Q: I want to write a medical drama. How do I know whether it plagiarizes/infringes on another or is illegal?
Any particular details I musn’t have in common - character relationship dynamics, certain specialties that make a show distinct (as far as I know, psychiatry makes Chicago Med somewhat distinct), following a seasonly promotion, etc?
Also, are there any other things to worry about legally (getting the training program wrong, getting doctor/patient relationships emotionally and/or legally wrong, etc) or anything else
I’m not sure I’ll use all/any of these and/or others, but what’s the particular/general rule?

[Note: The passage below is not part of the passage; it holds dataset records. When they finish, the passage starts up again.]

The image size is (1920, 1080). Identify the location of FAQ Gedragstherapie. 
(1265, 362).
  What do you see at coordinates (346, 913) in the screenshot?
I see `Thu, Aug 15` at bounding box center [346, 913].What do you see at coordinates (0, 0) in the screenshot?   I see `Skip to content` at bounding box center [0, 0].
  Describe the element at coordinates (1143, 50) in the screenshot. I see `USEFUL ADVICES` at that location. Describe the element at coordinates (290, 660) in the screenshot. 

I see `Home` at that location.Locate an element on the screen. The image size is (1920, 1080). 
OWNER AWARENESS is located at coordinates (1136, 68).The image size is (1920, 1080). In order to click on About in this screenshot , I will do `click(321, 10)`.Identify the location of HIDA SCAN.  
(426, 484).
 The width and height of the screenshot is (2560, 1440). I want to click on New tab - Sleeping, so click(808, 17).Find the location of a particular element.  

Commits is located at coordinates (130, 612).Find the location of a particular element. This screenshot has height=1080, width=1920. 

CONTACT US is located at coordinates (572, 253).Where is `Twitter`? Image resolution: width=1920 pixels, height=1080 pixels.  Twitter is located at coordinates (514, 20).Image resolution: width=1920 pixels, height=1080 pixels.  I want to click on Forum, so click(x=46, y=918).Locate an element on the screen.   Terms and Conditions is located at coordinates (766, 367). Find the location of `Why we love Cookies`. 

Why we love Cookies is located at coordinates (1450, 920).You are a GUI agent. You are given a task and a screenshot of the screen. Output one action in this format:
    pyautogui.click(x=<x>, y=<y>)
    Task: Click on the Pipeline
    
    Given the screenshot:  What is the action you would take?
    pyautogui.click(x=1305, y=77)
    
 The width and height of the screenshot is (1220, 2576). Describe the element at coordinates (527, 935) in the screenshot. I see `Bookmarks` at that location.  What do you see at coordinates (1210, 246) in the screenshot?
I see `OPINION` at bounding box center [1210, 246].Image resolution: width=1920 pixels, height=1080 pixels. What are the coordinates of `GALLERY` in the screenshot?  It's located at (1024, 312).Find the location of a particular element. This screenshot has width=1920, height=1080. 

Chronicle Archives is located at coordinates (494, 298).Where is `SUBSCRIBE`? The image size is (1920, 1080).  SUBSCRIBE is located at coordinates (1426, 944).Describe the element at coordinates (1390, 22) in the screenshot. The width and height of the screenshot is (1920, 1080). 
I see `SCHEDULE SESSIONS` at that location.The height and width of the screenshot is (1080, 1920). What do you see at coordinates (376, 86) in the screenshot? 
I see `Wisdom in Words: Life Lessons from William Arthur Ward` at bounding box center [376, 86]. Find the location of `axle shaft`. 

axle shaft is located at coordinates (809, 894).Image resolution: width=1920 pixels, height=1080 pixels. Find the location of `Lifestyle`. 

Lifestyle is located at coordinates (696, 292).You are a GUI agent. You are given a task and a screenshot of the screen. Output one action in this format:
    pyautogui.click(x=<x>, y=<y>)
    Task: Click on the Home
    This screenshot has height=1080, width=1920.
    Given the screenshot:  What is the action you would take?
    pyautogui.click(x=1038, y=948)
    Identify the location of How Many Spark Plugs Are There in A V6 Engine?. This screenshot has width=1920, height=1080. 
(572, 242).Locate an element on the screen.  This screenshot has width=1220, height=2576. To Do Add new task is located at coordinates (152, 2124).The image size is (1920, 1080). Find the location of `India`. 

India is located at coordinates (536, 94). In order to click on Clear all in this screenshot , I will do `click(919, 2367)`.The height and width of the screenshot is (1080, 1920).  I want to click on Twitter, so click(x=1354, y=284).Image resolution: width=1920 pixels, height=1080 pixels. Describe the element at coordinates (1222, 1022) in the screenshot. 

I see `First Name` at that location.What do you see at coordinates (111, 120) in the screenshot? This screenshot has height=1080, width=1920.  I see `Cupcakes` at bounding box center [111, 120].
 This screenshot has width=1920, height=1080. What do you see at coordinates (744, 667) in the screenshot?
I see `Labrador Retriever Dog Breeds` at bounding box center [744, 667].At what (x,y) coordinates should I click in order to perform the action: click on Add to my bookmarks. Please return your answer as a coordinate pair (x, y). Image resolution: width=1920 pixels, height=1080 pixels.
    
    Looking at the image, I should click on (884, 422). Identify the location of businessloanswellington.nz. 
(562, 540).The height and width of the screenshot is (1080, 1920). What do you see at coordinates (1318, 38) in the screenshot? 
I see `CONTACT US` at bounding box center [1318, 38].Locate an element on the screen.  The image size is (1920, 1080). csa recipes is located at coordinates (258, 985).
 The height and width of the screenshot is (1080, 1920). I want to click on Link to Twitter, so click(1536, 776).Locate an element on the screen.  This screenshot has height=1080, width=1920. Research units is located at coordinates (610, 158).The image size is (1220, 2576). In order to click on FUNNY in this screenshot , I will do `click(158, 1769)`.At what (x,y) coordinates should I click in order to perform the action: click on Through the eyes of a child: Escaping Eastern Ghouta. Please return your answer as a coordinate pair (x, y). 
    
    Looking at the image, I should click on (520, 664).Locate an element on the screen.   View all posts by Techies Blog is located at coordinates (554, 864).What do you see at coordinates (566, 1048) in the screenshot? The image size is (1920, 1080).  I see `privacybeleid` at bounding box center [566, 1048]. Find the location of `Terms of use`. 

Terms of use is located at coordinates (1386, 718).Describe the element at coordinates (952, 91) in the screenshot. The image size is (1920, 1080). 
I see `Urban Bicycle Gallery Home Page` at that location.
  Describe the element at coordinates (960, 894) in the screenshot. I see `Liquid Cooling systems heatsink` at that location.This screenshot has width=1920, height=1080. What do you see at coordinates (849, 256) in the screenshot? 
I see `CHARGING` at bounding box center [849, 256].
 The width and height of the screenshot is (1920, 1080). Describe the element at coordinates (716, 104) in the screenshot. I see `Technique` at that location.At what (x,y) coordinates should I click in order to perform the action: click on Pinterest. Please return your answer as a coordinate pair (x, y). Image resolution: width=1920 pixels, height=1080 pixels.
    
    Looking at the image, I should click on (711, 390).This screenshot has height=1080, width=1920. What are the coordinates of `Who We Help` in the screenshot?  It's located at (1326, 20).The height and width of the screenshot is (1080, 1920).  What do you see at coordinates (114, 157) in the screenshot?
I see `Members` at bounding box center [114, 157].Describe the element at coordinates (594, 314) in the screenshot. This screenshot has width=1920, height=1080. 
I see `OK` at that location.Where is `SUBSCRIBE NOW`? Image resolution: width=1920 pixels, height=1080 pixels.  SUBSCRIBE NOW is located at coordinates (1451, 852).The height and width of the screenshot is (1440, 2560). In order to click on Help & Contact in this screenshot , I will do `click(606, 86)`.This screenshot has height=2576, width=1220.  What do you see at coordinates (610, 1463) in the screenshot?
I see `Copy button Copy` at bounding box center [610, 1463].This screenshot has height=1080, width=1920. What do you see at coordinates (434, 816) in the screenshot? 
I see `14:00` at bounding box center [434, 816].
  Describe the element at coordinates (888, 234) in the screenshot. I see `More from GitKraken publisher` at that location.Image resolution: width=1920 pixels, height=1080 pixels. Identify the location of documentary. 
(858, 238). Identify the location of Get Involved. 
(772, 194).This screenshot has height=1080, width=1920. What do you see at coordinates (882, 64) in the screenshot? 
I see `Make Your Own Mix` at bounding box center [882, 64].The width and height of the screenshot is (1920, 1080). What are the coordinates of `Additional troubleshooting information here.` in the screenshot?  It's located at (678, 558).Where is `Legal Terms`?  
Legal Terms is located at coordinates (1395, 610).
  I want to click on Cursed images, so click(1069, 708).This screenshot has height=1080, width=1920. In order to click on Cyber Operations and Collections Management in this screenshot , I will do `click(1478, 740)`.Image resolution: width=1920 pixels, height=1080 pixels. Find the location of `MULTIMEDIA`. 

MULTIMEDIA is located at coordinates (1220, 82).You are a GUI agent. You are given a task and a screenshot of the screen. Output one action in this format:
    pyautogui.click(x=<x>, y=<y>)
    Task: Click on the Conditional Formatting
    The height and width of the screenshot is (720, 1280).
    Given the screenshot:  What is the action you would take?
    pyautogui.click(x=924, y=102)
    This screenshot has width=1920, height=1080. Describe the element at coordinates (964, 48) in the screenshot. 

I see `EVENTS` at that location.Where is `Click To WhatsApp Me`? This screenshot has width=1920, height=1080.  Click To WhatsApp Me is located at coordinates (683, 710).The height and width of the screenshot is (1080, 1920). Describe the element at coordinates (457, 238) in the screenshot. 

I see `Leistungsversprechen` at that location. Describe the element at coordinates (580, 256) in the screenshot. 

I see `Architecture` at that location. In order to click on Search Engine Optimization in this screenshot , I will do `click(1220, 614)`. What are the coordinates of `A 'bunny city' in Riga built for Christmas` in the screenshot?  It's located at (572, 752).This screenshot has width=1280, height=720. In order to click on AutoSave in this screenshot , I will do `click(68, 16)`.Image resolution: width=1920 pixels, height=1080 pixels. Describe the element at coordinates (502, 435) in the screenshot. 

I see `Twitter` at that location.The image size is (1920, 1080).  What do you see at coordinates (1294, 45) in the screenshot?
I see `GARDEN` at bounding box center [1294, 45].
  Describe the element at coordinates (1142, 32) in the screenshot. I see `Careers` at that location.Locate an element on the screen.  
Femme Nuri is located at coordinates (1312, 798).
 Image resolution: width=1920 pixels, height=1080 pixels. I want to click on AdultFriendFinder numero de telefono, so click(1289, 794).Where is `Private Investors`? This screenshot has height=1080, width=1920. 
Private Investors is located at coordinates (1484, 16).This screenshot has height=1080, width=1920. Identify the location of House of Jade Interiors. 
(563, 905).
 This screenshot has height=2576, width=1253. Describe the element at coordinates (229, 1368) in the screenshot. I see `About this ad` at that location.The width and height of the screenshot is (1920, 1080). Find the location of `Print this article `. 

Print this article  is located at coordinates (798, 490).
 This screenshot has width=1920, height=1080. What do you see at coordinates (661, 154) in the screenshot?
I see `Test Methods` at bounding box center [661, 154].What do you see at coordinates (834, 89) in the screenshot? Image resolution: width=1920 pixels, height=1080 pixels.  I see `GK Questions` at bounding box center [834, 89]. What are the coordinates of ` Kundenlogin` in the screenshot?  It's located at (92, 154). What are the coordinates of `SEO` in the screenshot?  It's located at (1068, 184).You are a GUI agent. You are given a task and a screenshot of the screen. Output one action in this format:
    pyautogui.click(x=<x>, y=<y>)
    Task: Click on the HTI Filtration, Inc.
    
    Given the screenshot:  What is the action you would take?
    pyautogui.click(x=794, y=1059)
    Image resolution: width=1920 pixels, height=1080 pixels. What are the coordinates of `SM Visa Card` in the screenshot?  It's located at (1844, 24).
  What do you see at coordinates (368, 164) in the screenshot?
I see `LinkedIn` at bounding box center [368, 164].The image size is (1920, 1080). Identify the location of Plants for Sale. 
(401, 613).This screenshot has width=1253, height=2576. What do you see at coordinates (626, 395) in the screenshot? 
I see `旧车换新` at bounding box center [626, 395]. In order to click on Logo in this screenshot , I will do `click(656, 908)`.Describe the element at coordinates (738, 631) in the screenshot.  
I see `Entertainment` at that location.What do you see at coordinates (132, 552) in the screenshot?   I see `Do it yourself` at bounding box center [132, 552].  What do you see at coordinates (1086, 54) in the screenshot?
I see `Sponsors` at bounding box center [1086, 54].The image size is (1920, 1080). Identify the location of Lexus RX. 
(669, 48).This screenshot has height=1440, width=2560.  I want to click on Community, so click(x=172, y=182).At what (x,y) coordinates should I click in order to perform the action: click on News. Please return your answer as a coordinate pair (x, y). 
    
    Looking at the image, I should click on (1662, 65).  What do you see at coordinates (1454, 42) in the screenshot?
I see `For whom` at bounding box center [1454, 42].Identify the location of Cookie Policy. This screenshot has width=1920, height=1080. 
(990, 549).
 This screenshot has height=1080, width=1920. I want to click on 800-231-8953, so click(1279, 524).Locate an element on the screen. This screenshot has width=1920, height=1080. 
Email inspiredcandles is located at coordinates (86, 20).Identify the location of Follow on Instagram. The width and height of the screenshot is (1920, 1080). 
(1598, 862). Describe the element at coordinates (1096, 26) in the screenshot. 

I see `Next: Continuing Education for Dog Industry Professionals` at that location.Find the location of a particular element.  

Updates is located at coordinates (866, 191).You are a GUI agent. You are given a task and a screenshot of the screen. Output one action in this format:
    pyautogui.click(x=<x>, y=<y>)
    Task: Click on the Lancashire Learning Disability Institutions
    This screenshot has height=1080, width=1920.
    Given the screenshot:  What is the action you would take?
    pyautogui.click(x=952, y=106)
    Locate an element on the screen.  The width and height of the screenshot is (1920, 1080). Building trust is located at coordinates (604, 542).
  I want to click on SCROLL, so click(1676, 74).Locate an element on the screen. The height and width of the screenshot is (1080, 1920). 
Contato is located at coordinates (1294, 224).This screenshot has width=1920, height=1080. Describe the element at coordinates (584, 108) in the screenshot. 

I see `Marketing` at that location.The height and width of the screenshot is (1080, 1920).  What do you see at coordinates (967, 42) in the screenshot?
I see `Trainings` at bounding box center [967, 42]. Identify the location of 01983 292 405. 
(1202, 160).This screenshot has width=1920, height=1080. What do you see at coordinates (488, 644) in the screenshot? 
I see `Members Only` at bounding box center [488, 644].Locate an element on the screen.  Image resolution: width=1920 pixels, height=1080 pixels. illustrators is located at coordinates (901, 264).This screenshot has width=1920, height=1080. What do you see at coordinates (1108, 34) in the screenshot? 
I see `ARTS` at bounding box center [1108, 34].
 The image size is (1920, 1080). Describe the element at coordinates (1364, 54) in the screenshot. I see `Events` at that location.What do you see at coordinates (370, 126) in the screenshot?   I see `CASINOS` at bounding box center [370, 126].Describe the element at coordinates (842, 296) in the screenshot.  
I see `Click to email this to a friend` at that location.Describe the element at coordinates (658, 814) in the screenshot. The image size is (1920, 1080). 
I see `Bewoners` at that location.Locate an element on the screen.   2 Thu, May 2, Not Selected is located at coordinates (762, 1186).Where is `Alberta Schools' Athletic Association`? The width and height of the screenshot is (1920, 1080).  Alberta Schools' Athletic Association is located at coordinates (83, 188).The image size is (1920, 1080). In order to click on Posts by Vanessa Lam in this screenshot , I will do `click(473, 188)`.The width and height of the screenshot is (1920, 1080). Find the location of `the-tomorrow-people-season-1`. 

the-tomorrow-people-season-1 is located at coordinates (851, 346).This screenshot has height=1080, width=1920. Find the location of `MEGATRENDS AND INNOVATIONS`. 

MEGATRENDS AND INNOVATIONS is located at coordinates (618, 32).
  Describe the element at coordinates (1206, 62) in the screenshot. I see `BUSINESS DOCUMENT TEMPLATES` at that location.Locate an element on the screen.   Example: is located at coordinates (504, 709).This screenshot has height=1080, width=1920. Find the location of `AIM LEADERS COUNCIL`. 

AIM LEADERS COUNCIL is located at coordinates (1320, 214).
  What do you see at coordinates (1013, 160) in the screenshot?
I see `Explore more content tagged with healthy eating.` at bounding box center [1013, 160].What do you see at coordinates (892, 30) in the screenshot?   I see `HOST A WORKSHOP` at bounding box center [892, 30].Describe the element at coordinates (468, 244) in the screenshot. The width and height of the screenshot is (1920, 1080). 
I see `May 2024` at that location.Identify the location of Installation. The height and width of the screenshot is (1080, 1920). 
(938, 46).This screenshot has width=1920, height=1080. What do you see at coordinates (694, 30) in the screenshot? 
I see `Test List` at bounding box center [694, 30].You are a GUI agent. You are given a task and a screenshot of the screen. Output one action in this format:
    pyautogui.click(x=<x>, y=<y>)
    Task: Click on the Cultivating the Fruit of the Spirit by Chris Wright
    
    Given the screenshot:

Thank you and Happy New Year!
You’ll probably want to make the medical scenes in your drama accurate but not so much because of a legal reason. Professional screenwriters often use medical consultants to provide realistic context to their stories for film and television.
Scripts also go through extensive clearance for potential copyright and trademark issues before they are produced. But there are some parts of any genre drama that no show can exclusively use. In copyright law, these are referred to as “scènes à faire”, which means basically scenes that are such a part of the genre that a story could not be told without them. Specific sequences of these kinds of scenes could still be protected by copyright, so it is not any kind of permission to just copy plots of your favorite shows. But making up your own stories is not an infringement of copyright just because they are about the same themes.
An example of unprotectible scenes a faire from another genre would be police stories. As one court has said, “[f]oot chases and the morale problems of policemen, not to mention the familiar figure of the Irish cop, are venerable and often-recurring themes of police fiction.” Original stories that include such scenes and characters remind us that “in Hollywood, as in the life of men generally, there is only rarely anything new under the sun.”